The European Union has issued its first major fines under the new Digital Markets Act (DMA), imposing a €500 million penalty on Apple and a €200 million fine on Meta.
Announced on Wednesday, these sanctions mark a significant step in the EU’s efforts to regulate Big Tech and ensure fair digital competition across the region.
Rising Trade Tensions
The fines come at a tense time for international trade, with U.S. President Donald Trump reportedly considering retaliatory tariffs on countries that punish American tech firms. If such measures are implemented, they could escalate into a broader transatlantic tech-trade dispute.
Apple and Meta Push Back
Both Apple and Meta strongly criticized the EU’s actions. In a firm statement, Apple accused the European Commission of being unfair:
“These decisions are bad for the privacy and security of our users, bad for products, and force us to give away our technology for free,” the company said.
Apple also argued that the EU is unfairly targeting successful U.S. companies, while European and Chinese firms face fewer restrictions.
Meta, the parent company of Facebook and Instagram, also condemned the ruling. The company had introduced a “pay-or-consent” model in late 2023, which allowed users to either accept tracking for a free, ad-supported experience or pay for an ad-free version.
The EU concluded that Meta’s model violates the DMA and has given the company two months to make changes or face daily fines.
What the EU Wants Changed
EU regulators said Apple must lift restrictions that prevent app developers from guiding users to cheaper subscription deals outside of the App Store.
They also ruled that Meta’s “pay-or-consent” model breaches the DMA’s fairness principles, saying it pressures users to give up their privacy to access a free service.
Both companies now have two months to comply with the orders or risk additional daily penalties.
Apple avoided a separate fine after making changes that allow iPhone users to choose different browsers and search engines more easily. Regulators said this action met the DMA’s requirements, and the related investigation was closed.

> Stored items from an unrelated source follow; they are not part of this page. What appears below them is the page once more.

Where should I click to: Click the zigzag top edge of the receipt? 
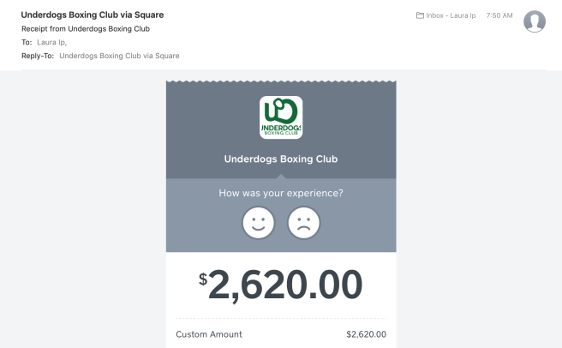coord(281,83)
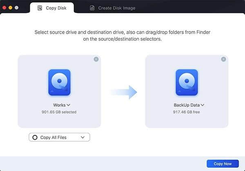Click the Works drive name label
245x171 pixels.
click(x=59, y=105)
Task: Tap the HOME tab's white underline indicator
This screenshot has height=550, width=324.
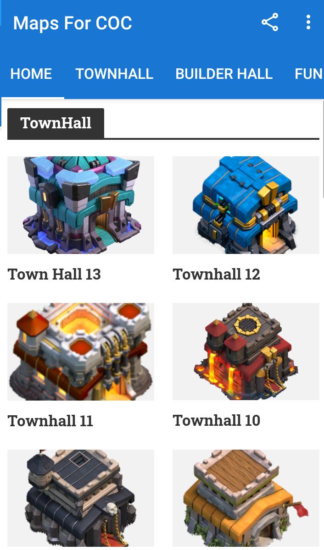Action: pyautogui.click(x=32, y=98)
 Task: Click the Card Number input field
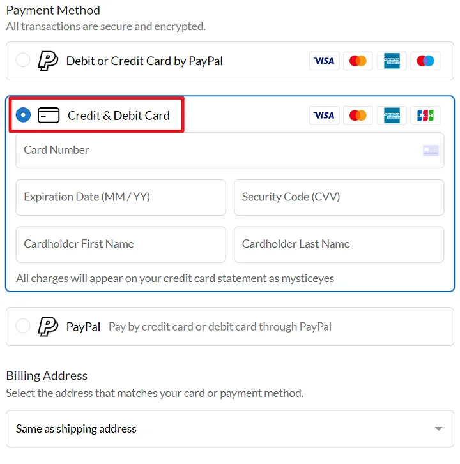pyautogui.click(x=217, y=151)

However, Apple still faces charges for hindering sideloading, which is the ability for users to download apps from outside the App Store. The EU criticized Apple’s newly introduced Core Technology Fee, saying it discourages developers from using alternative app stores on iOS.
Meanwhile, Meta’s Marketplace platform has been dropped from the list of DMA gatekeepers after its user numbers fell below the required threshold.
More Enforcement Expected
EU officials made it clear that this is just the beginning. Investigations are ongoing into Google’s advertising business and X (formerly Twitter), owned by Elon Musk.
EU Competition Commissioner Teresa Ribera stated:
“We have taken firm but balanced enforcement action… All companies operating in the EU must follow our laws and respect European values.”
European lawmakers, such as Andreas Schwab, warned against linking regulatory decisions to trade disputes:
“There can be no leeway in enforcement… Linking decisions to trade policy is dangerous for the whole EU construction,” he said.
Background: The Digital Markets Act
The Digital Markets Act, which came into force in 2023, aims to reduce the dominance of large tech platforms and create fairer opportunities for smaller digital players.
Wednesday’s fines followed a year-long investigation into whether Apple and Meta were complying with the new rules. While €700 million in combined penalties is significant, it’s lower than some of the fines issued in the past under former EU antitrust chief Margrethe Vestager.
According to insiders, the relatively modest fines reflect the EU’s focus on promoting compliance rather than punishing companies—at least for now.